The answer is the set of lines that include "agent", copied from the data below.

Saved entries:
◇ ◇ ◇ ◇ ◇
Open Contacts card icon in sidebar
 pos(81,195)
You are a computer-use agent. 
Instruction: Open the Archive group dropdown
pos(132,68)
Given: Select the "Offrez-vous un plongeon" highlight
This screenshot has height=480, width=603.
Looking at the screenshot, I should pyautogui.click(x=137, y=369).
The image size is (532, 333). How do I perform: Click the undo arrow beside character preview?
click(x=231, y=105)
◇ ◇ ◇ ◇ ◇
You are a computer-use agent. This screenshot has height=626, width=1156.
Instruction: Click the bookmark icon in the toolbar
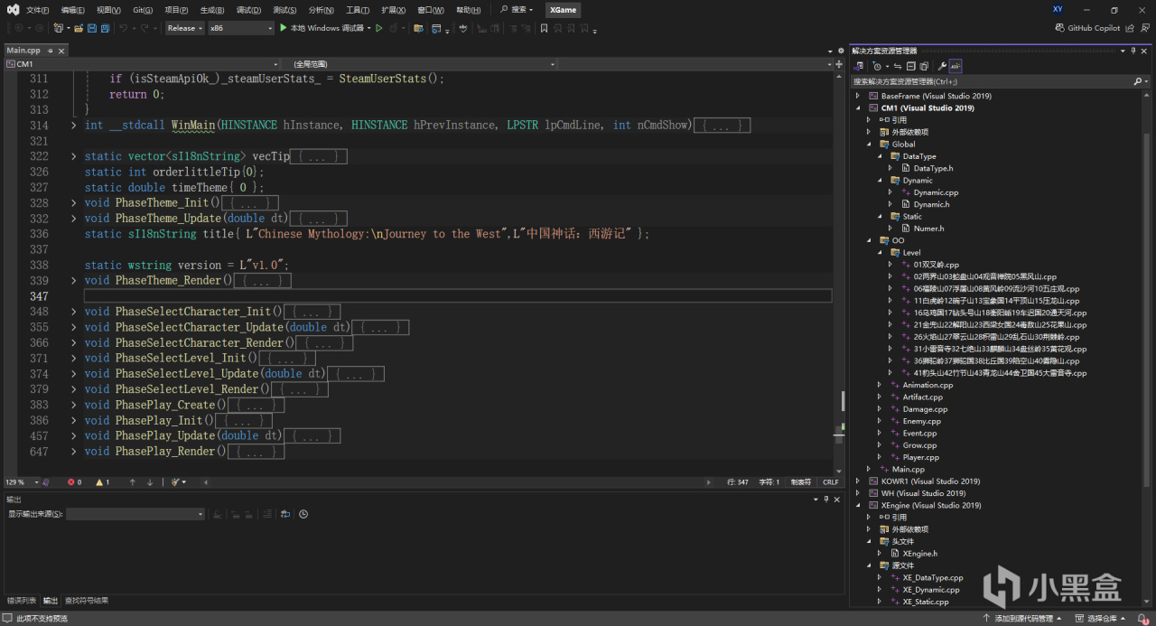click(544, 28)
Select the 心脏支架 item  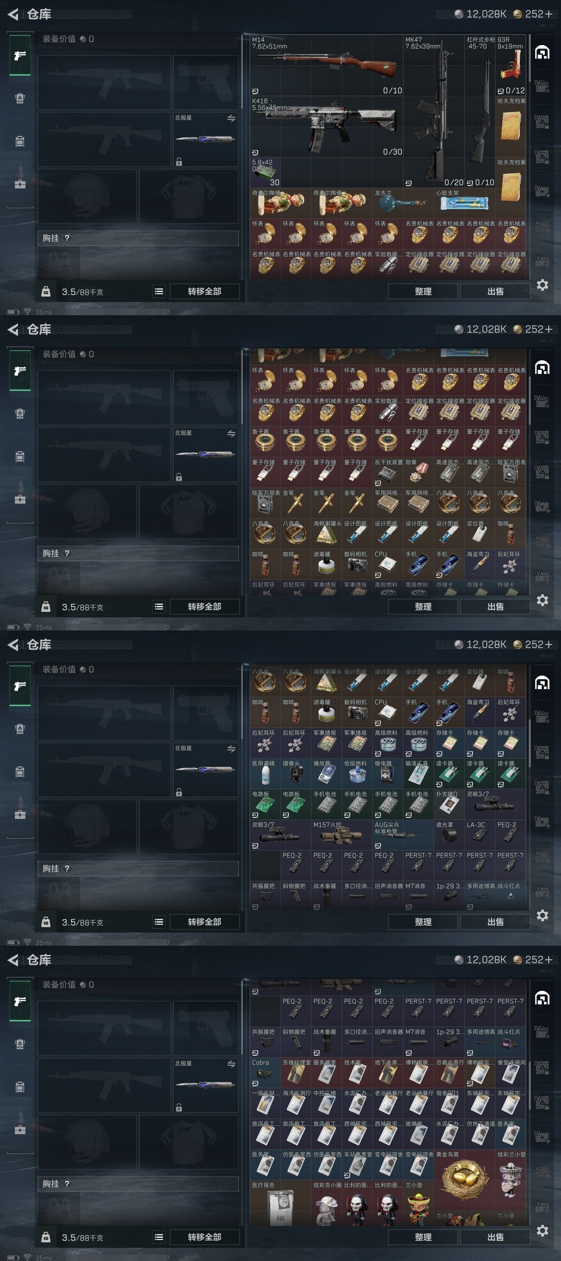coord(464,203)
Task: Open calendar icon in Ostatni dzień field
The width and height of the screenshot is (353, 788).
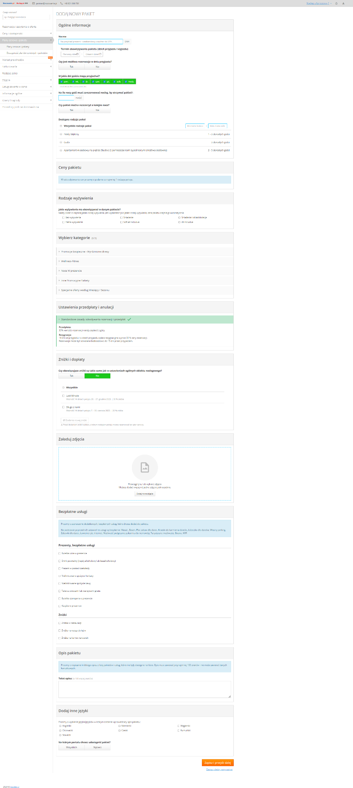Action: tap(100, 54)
◇ ◇ ◇ ◇ ◇
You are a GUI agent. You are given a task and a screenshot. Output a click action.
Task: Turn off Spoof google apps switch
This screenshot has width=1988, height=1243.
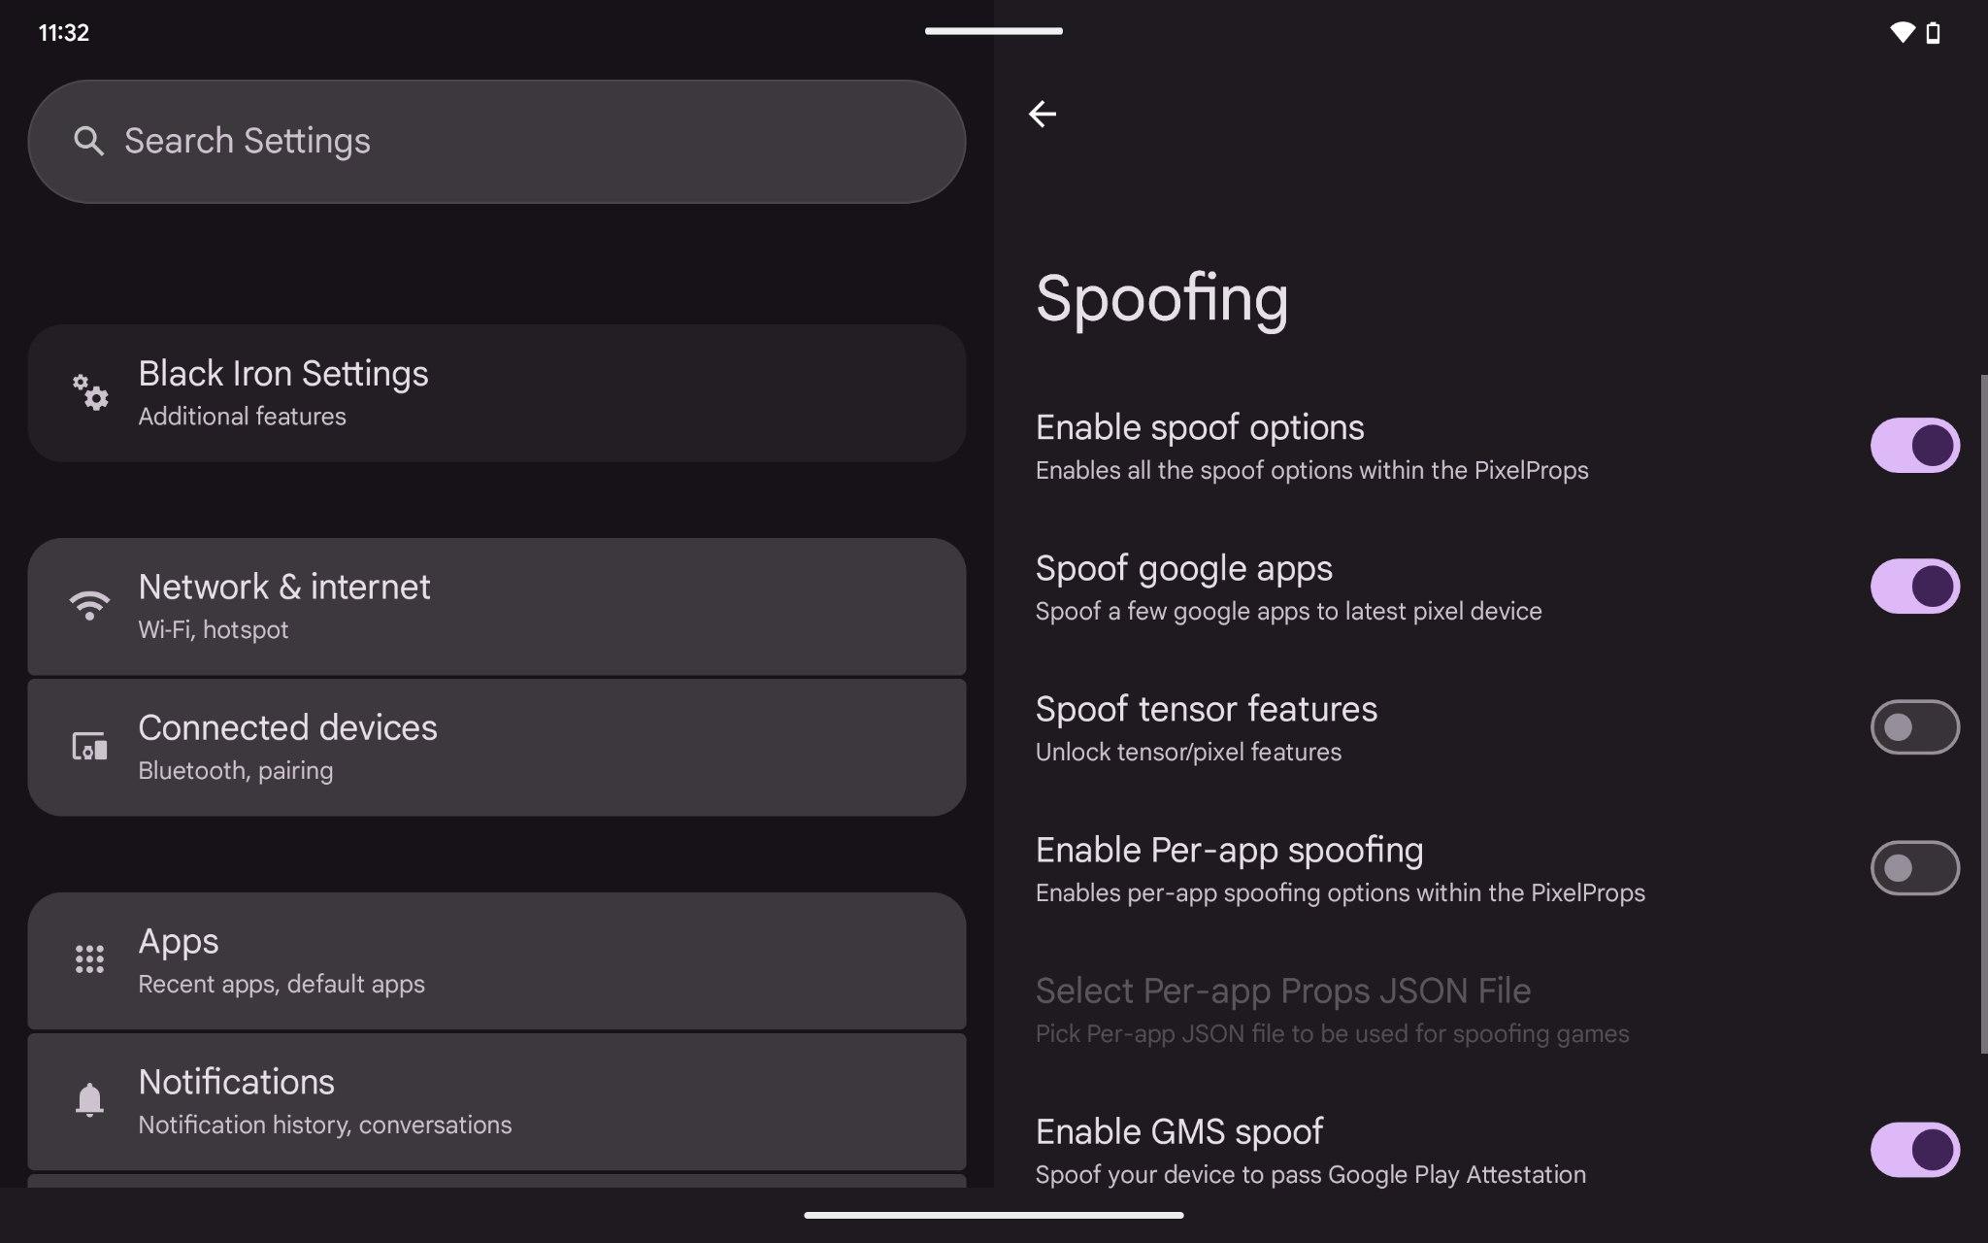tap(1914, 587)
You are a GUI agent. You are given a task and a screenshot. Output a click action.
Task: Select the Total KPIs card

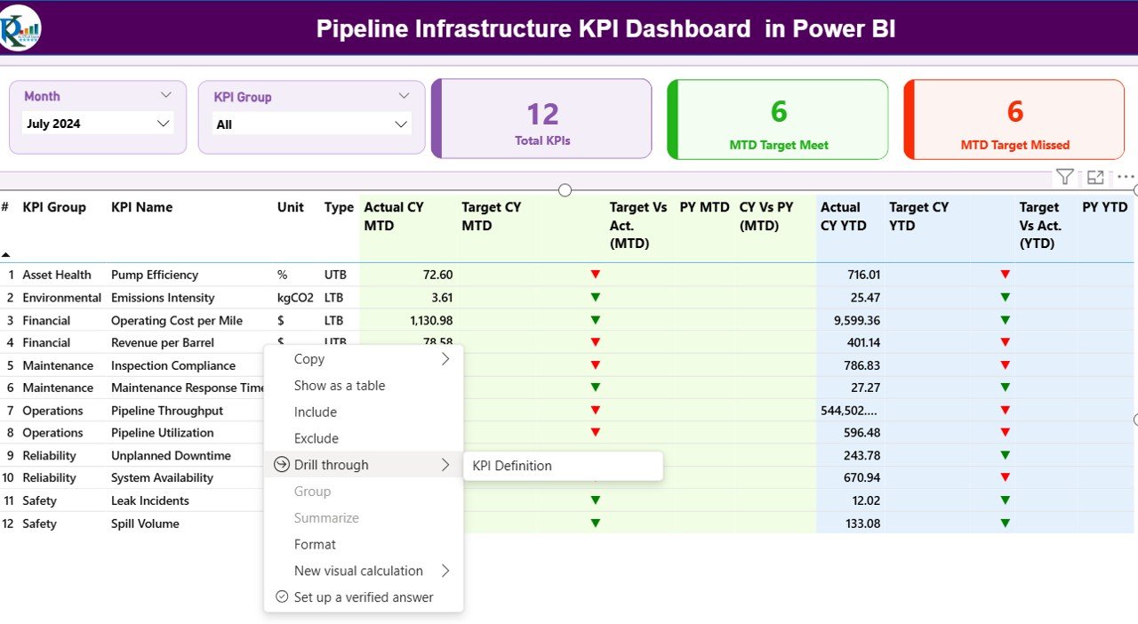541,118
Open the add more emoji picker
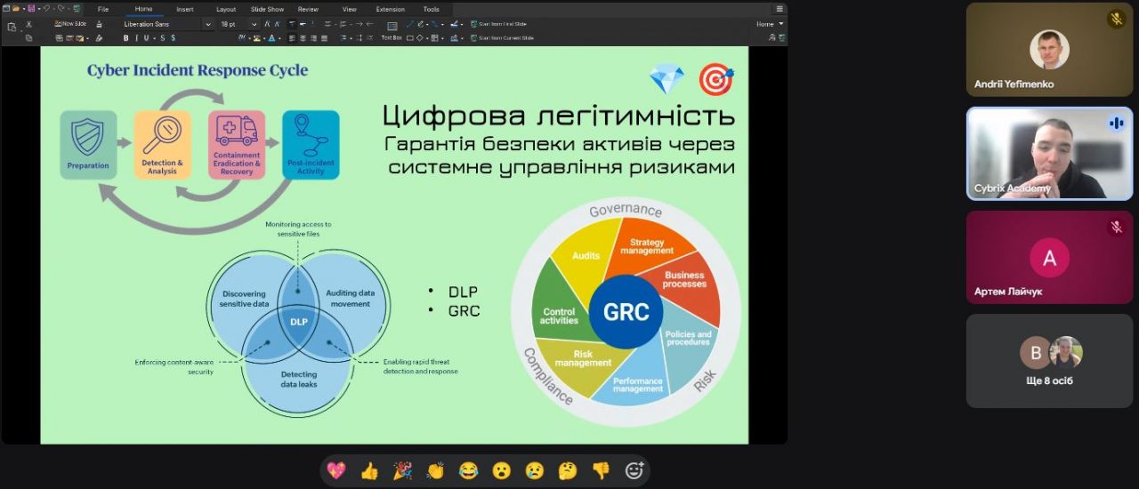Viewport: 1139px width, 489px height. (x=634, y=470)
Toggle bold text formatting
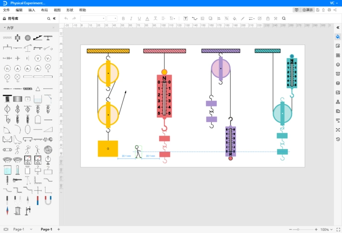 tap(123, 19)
◇ ◇ ◇ ◇ ◇
SOLUTION FOR THIS PROBLEM:
You are a computer-use agent. 
You are a computer-use agent. This screenshot has height=626, width=1156.
You are a GUI agent. You are given a task and a screenshot. Output a click action.
You are a GUI agent. You are given a task and a screenshot. Output a click action.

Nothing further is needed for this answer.